Dans une vidéo publiée vendredi matin, Mme Beaudin soutient que le maire lui a demandé de ne pas participer à une rencontre à huis clos sur les suites du dossier. La rencontre devait avoir lieu le 30 novembre dernier.

« Le maire m’a téléphoné deux heures avant la rencontre et m’a dit que je ne devais pas y participer. Qu’il avait en main un avis juridique lui disant que j’étais en conflit d’intérêts dans ce dossier, car je défendais les citoyens opposés à la décision de la Ville », raconte la conseillère.

« On me reproche d’avoir défendu les intérêts des citoyens avant ceux de la Ville. Que je n’ai pas le droit de dire que la Ville a pris une mauvaise décision. »

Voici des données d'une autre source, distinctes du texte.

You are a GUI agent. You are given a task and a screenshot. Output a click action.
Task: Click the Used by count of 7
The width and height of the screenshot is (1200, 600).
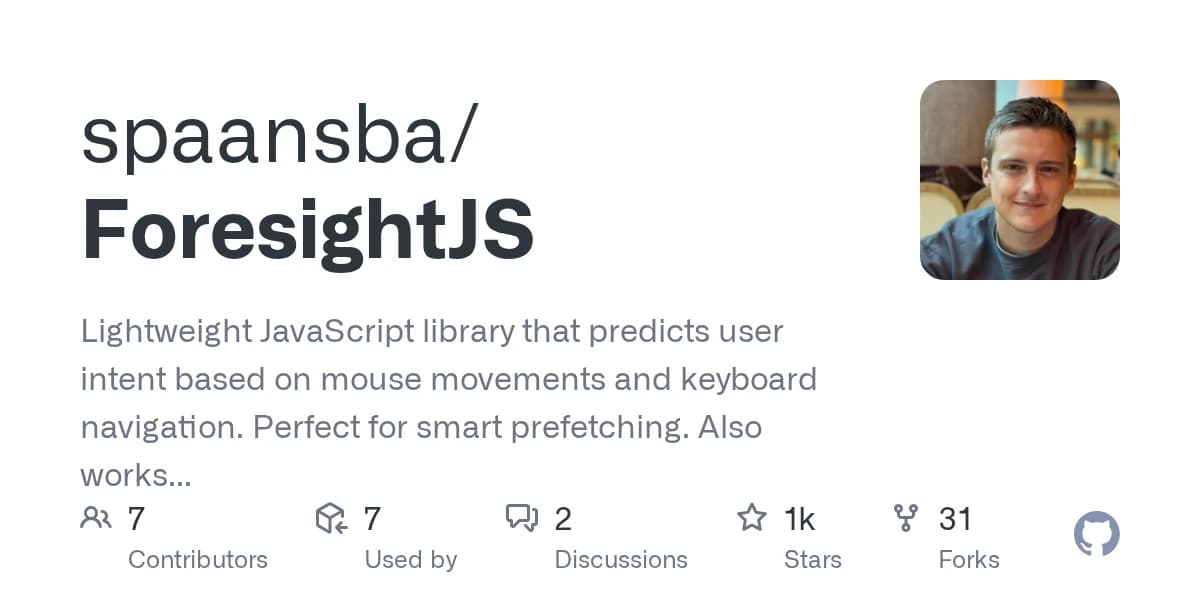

Vers la mi-novembre, le groupe de citoyens opposés au projet de développement immobilier sur le chemin Rhéaume à Sherbrooke a pu crier victoire à la suite de la décision du juge Alain Roy de la Commission municipale du Québec dans cet épineux dossier. Rappelons que ce dernier en arrivait à la conclusion que le règlement 1200-107 n’est pas conforme au Schéma d’aménagement et de développement révisé de la Ville de Sherbrooke.

Ces citoyens contestaient la conformité des règlements autorisant le projet immobilier dans un milieu naturel à très haute valeur écologique sur le chemin Rhéaume. Depuis la Ville a décidé d’étudier les options concernant le terrain du Domaine de la vallée d’Orford, ce projet controversé de 50 maisons dans une zone à fort potentiel écologique en bordure du chemin Rhéaume. 

Le maire de la Ville de Sherbrooke, Steve Lussier.

« Est-ce que mon rôle d’élue est de défendre les intérêts des citoyens ou de défendre la Ville? », demande Mme Beaudin dans la vidéo. 

« Je regarde où on est rendu à la Ville de Sherbrooke et je trouve ça inacceptable et inquiétant. Se faire menacer de poursuite parce qu’on fait notre travail, c’est aberrant ! » 

La conseillère de Sherbrooke Citoyen rappelle l’épisode où la direction de la Ville lui avait reproché d’avoir mis en ligne un questionnaire à l’intention des employés municipaux afin qu’ils fassent mention de ce qui devrait être amélioré dans l’appareil municipal. 

En politique, il est normal de ne pas être d’accord, mais par contre, utiliser des « techniques douteuses », à l’extérieur de l’arène politique, pour « écraser son adversaire, c’est inacceptable », clame-t-elle.

Dans la vidéo, Mme Beaudin s’en prend aussi à l’utilisation des rencontres derrière des portes fermées pour tenter de faire taire les élus. « On te menace dans une rencontre à huis clos et, en suite, tu ne peux rien dire parce qu’on va t’accuser d’avoir brisé le huis clos », dit-elle encore.

« Est-ce que c’est ça la politique municipale? C’est ça qui va faire avancer notre ville? Je n’ai pas l’intention de me laisser intimider avec des menaces de poursuite, des mises en demeure et des avis juridiques rédigés aux frais des contribuables. Il faut que ça se sache ce qui se passe à Sherbrooke. »

Au cabinet du maire, on indique qu'« aucun commentaire ne sera émis quant aux prétentions de Mme Beaudin ».